I try to keep an open mind. But my philosophy is a NO means NO. A psychiatric diagnosis can render a patient unable to give consent only in a metaphorical sense.


In the old south one common theme in the master-slave dynamic was the slave never knew he is born brain diseased making him fit only for servitude, and the lashes were good for him if only he could see it. So on and so on. Now it is mental ill who are in denial of their inferiority and instead of lashes they get shocks.


From seeing that video you posted its very clear to everyone reading this forum that your vastly unfamiliar with ECT (and the practice of medicine in general), and I think you should appreciate the time these MD's are taking to provide you with resources and help you understand the modern practice of psychiatry.

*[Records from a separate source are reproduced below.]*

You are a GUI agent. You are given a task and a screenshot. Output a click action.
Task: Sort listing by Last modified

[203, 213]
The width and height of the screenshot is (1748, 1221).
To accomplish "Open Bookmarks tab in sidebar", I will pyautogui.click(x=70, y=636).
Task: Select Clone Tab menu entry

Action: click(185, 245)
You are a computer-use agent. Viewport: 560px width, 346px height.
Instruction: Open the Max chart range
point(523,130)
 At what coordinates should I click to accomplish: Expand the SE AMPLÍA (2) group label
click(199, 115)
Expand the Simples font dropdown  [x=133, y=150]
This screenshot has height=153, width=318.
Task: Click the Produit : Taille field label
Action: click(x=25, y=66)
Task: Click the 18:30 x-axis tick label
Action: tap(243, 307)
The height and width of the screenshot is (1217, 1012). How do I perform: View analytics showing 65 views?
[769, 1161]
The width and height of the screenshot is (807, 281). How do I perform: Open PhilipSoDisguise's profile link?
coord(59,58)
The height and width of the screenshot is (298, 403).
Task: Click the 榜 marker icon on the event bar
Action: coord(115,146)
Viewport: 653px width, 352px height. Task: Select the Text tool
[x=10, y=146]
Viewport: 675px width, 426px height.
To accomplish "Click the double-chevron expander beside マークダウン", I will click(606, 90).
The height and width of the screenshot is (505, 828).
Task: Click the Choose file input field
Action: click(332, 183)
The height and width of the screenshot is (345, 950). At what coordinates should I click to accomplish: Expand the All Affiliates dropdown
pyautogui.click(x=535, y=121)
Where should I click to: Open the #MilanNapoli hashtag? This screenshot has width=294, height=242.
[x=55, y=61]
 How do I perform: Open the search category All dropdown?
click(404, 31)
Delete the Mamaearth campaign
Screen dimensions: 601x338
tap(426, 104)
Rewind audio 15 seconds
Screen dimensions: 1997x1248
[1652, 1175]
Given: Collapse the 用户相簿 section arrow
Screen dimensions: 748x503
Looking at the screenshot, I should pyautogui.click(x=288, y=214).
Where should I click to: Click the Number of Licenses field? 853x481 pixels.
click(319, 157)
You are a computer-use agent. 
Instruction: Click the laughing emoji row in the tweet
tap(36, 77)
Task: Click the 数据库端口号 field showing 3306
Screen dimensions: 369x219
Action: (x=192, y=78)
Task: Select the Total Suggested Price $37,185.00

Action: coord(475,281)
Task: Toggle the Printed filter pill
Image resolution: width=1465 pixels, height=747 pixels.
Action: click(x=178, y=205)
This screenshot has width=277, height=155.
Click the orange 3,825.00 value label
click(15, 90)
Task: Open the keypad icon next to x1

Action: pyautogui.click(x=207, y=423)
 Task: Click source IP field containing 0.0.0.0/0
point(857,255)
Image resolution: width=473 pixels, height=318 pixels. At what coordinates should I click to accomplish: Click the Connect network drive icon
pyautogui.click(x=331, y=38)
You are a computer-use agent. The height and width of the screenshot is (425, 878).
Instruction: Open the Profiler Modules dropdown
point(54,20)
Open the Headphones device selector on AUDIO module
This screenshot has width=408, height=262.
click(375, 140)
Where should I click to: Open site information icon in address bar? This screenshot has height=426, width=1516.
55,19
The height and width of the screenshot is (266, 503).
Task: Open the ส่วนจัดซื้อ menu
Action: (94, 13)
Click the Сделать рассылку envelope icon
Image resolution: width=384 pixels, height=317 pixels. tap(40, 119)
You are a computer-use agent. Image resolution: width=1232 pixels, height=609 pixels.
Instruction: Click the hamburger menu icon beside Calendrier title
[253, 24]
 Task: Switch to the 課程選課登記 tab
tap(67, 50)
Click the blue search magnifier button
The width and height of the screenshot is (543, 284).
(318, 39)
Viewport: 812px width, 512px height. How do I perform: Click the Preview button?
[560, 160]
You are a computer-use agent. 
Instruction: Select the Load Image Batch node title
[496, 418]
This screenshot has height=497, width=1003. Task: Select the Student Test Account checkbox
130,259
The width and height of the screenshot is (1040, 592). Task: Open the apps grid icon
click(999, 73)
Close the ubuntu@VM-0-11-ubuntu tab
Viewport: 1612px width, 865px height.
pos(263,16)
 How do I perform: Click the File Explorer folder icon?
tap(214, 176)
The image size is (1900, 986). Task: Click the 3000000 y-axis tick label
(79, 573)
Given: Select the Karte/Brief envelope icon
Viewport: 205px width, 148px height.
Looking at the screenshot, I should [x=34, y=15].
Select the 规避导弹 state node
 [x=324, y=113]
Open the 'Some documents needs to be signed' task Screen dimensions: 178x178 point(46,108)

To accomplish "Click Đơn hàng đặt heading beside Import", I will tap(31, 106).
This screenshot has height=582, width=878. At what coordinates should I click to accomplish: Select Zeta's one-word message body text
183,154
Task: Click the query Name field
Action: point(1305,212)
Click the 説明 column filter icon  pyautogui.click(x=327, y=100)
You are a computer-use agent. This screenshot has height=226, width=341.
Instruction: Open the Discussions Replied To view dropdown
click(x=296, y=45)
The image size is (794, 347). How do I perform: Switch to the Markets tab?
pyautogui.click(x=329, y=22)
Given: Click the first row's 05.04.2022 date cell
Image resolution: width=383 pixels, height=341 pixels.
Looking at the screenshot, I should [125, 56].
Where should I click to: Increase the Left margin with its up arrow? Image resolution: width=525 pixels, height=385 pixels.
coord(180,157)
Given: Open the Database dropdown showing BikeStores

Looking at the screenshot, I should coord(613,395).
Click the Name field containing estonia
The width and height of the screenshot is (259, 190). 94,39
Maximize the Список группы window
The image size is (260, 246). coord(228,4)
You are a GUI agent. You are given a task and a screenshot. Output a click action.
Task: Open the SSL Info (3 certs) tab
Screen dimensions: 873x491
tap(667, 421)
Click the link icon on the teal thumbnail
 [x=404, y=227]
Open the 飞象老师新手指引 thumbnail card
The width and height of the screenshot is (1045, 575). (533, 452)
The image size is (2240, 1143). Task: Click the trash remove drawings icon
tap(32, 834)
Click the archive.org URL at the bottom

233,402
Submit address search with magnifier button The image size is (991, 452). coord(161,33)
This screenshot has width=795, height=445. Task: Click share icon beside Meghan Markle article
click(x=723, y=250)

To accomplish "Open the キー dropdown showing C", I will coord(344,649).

If your genuinely interested in learning more I would highly suggest seeing if you can shadow for a general surgical operation requiring general anesthesia and then after seeing that see an ECT treatment so you can compare and understand ECT in its proper context. There are cognitive risks to ECT which can be debated/weighed on a case by case basis, but your understanding of ECT is so far from reality that your not really in a place to have a productive discussion about it right now.
 
I have seen a procedure requiring anesthesia.

I did not know that video showed aversion therapy but incorrectly called it ECT.